:: Task list ::
1 > For the passage below about the Christmas ornament, decide whether each statement agrees with it, and give yes or no for each along with the deciding words quoted exactly: (a) The writer watched the cartoon special with Heather. (b) The writer knows the title of the special. (c) The ornament's spirit of happiness was destroyed in the fall.
2 > In the passage below about the Christmas ornament, what does the ornament say when it introduces itself?
3 > Please list the seasons that, according to the passage below about the Christmas ornament, the ornament spends in the attic before coming down in late December.

:: Source extract ::
>>>>>
Like the wise men, we find ourselves back in the same old world on December 26th, but it’s not really the same world, is it? Maybe our problem is that Christmas comes every year. The week before last, Heather and I saw a cartoon Christmas special on TV. We missed the beginning, so I’m not sure of the title, but there was an animated ornament who learned about the family tradition of Christmas. Whereas the other ornaments were kind of cranky, he was much more high-spirited, and even introduced himself in a kind of high-pitched voice, “My name is Noel, and I have a happiness.” He represented all of the wonder and joy of the day and the season, and all of the good, positive stuff that we associate with Christmas. After a long spring, summer, and fall in the attic, he got to come down in late December, get put up on the Christmas tree, and enjoy a wonderful week or so before being stuck back in the attic. For some of us, maybe, Christmas has lost that power to inspire. After several years, the children in this TV special had grown up, and one year the ornament didn’t get put up because the man and woman had lost the energy to worry with a tree. The ornament stayed in the attic through the abandonment of the house when the couple moved away, and didn’t see the light again until many years later when a new family brought the old box of ornaments down to supplement theirs on the tree. Our star ornament was the only one that made the cut, alive with his excitement about Christmas again. But he was brittle, and his hook separated from the body of the ornament, and it plummeted to the ground. The spirit of happiness and joy survived the fall, and was never constrained to the attic, or the glass body of the ornament at all for that matter.
The special is a little cheesy, perhaps, much like a lot of the Christmas specials that were on TV and a lot of the songs that got played on the radio this month, but I think something like that needs to happen to us. It isn’t easy to get Christmas right, because you kind of have to get broken in the world’s eyes. You have to quit worrying quite so much about the fuss over the 25th day of December, break out of the routine of it all, and remember the tiny baby on the other side of the world. Past that recognition, you have to be unafraid of sounding a little silly sometimes, which our TV star Christmas ornament definitely did, and you have to allow something of the holy event of Christ’s birth to change you for good. Not just the joy of the thing. You also need to hear the violence of the day; we know that Christ underwent suffering to save us, but we learn in today’s scripture that the children of Bethlehem underwent suffering just so he might live to the ripe old age of one. You need to hear the love of the day: wise men coming from far away to learn of this new and different king, and a mother and her husband abandoning all they know to flee for the safety of their child.
<<<<<
:: Record set ::
>>>>>
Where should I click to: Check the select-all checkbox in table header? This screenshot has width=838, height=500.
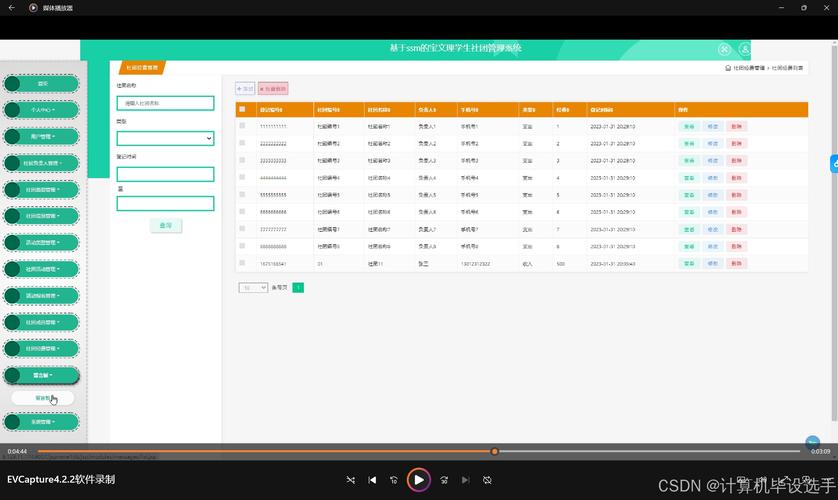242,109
<<<<<
>>>>>
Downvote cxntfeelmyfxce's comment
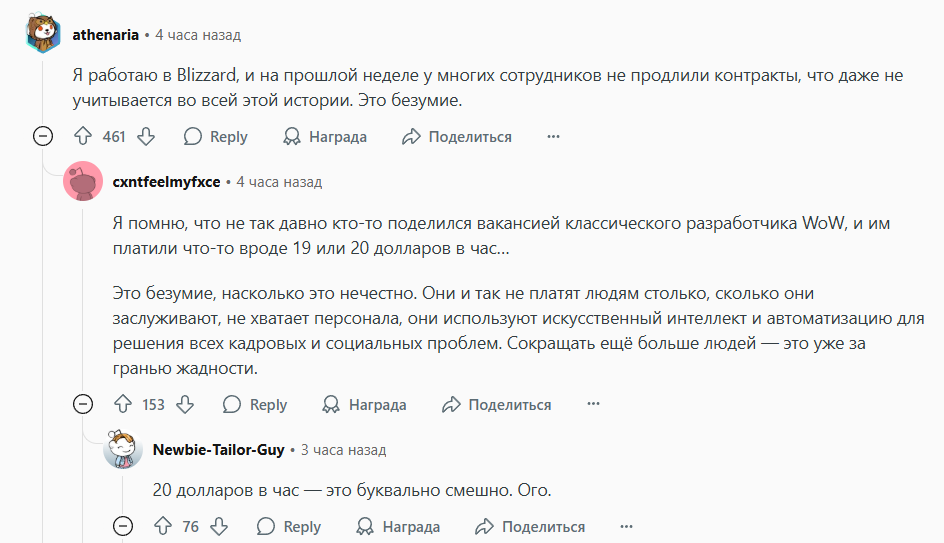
<<<<<
>>>>>
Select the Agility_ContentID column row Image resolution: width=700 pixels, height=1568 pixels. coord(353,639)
<<<<<
:: Solutions for each task ::
1 >
(a) Yes: "Heather and I saw a cartoon Christmas special on TV."
(b) No: "I’m not sure of the title"
(c) No: "The spirit of happiness and joy survived the fall"

2 > “My name is Noel, and I have a happiness.”

3 > Spring, summer, fall